Muur Gaffelsteng. 1794
Hoogduitsch: Mauer Gipskraut.
Engelsch: Wall-Gypsophile.
Bloeit: Juli —October. 0 .
Stelsel van Linnaeus : Cl. X. Ord. II. Decandria. Digynia.
Natuurlijk Stelsel: Vasculares Dicotyledoneae. Ord. Caryophyllaceae.
Geslachtskenmerken: Zie Dl. XX. N°. 1586.
Soortelijke kenmerken: caule erecto subdichotomo ramoso-paniculato basi scabriusculo, floribus
sparsis, calycibus turbinatis quinque-dentatis, dentibus rotundato-obtusis, petalis crenatis emargina-
tisve, foliis linearibus utrinque attenuatis; petalis dilute purpureis, venis saturatioribus.
Stengel opgericht bijna vorksgewijs vertakt een wijde pluim vormend, aan den voet eenigszins
ruw; bloemen verspreid, kelk tolvormig vijf-tandig, slippen afgerond-stomp; bloembladen gekarteld
o f uitgerand, licht purperkleurig met donkerder aderen; bladeren lijnvormig, aan beide einden versmald.

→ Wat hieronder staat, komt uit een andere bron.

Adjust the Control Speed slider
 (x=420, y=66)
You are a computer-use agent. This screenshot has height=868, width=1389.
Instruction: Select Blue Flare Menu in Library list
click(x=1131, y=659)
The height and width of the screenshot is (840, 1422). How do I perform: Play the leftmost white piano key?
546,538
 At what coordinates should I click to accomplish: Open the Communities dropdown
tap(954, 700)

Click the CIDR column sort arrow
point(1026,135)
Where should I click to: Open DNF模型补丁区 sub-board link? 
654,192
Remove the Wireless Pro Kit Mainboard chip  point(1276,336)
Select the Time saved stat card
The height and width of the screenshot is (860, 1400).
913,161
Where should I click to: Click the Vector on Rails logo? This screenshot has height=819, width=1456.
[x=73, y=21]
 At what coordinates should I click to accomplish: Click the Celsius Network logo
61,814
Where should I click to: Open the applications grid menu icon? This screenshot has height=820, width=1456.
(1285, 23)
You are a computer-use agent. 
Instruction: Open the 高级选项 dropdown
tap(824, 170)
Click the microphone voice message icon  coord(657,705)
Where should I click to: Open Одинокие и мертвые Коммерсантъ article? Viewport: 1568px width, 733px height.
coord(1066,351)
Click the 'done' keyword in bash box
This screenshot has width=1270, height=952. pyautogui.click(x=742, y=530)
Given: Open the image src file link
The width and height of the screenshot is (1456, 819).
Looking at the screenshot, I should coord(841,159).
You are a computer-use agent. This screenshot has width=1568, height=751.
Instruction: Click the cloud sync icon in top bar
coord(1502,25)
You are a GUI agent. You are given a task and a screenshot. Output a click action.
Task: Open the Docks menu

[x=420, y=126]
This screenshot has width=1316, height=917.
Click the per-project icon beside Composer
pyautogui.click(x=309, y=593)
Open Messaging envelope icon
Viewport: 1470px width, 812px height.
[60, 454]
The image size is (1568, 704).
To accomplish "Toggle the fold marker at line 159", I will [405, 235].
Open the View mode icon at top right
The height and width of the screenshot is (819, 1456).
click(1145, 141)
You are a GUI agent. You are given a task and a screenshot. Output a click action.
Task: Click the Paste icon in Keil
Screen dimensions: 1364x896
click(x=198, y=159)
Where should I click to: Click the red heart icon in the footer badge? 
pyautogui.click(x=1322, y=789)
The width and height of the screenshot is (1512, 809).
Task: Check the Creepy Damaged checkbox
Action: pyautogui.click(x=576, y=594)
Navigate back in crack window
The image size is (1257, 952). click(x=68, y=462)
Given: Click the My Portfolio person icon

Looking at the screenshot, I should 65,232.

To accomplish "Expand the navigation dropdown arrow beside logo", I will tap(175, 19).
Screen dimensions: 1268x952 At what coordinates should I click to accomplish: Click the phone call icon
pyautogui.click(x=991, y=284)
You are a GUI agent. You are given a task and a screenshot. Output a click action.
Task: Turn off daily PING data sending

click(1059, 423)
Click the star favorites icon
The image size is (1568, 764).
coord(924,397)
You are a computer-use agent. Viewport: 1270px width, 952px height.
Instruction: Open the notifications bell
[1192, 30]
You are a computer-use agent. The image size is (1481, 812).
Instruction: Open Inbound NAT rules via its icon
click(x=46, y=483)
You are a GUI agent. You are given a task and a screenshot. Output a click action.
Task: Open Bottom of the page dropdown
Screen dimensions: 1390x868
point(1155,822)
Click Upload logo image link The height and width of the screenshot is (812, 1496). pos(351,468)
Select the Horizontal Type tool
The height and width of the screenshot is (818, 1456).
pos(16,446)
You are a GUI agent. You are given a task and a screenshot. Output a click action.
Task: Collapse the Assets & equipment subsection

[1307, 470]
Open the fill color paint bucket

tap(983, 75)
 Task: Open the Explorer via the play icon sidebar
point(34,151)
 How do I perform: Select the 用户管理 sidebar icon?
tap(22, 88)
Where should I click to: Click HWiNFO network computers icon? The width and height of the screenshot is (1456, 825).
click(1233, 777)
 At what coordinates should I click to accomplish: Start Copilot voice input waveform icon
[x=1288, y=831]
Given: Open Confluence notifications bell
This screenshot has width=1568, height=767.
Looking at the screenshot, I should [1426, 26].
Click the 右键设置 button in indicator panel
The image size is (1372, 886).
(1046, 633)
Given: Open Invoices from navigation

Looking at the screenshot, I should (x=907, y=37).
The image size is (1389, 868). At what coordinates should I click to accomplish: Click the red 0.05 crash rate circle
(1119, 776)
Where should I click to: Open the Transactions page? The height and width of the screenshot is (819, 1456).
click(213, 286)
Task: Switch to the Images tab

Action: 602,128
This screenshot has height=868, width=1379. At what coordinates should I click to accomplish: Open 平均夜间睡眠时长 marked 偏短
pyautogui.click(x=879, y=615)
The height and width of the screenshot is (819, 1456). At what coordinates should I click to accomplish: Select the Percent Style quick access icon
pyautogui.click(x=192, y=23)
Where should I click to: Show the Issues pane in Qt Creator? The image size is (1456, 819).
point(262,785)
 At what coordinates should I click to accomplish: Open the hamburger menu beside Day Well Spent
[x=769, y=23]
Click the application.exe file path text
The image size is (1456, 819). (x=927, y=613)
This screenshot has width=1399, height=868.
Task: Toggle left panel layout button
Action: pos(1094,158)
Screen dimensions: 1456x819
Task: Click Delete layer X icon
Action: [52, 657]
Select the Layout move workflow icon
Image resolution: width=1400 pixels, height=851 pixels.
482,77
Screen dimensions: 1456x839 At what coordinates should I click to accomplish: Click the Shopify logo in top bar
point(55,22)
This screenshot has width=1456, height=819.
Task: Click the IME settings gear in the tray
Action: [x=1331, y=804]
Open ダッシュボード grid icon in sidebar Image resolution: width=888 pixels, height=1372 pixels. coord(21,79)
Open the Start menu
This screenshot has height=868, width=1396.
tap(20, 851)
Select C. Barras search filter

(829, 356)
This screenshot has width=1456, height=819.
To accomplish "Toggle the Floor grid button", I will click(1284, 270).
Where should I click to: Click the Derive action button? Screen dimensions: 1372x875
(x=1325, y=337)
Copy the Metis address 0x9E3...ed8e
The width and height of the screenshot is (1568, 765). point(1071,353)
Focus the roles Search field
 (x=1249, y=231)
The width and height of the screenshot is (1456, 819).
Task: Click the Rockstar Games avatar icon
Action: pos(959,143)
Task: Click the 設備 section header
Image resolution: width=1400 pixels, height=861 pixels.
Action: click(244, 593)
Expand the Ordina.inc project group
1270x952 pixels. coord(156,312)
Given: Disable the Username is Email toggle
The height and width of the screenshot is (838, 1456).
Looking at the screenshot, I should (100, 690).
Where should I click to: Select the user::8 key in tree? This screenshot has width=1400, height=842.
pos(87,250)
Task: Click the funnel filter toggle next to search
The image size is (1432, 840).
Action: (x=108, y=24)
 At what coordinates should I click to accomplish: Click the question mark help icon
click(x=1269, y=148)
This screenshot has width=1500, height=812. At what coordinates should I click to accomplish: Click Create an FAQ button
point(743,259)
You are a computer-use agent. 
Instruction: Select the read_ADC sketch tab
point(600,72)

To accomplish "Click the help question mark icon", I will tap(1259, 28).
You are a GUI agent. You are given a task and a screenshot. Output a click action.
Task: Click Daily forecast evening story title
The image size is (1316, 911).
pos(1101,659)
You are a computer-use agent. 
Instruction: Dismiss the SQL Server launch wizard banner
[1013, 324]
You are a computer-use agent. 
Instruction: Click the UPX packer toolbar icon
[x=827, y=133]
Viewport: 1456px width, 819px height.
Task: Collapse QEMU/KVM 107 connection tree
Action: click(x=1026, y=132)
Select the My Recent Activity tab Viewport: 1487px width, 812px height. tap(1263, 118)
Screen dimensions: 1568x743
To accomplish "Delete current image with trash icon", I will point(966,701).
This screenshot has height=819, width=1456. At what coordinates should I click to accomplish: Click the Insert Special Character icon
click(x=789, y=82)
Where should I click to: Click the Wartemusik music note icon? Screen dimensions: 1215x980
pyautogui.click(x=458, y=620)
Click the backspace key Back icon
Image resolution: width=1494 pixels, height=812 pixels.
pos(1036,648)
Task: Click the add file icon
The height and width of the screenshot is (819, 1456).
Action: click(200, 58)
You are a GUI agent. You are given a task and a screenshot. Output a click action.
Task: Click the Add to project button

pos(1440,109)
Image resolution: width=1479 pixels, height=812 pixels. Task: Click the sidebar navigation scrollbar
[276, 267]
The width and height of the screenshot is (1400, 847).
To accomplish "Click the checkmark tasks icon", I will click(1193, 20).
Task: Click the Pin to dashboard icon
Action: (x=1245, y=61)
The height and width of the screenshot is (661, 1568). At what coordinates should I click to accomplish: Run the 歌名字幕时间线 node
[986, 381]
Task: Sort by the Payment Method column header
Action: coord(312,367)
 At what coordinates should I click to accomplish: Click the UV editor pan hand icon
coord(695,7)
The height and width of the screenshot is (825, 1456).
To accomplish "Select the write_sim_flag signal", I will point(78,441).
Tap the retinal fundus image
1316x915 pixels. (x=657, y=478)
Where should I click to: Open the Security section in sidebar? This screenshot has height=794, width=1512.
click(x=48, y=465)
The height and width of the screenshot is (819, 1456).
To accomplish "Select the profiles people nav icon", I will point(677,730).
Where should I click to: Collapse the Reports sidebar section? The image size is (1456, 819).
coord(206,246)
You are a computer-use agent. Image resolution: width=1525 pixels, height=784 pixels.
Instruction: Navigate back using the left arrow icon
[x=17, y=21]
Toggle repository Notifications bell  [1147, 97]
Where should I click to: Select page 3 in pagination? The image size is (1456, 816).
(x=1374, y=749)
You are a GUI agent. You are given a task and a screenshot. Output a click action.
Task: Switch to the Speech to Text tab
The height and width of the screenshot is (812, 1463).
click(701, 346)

Verklaring der Afbeeldingen: a. Bloem van boven gezien, b. Dezelfde van ter zijde. c. Kelk.
Groeiplaats: Op zandige braaklanden en op muren, in geheel Midden-Europa.
Nederland: In ons land reeds sinds 1835 bekend, dóch steeds als door de rivieren of met andere
zaden ingevoerde plant. Het afgebeelde exemplaar werd door mij met vele andere waargenomen
in Juli 1907 op een kunstweide bij Weert. De bemesting had plaats gevonden met afval üit een
meelfabriek, dat men eerst in rotting liet overgaan.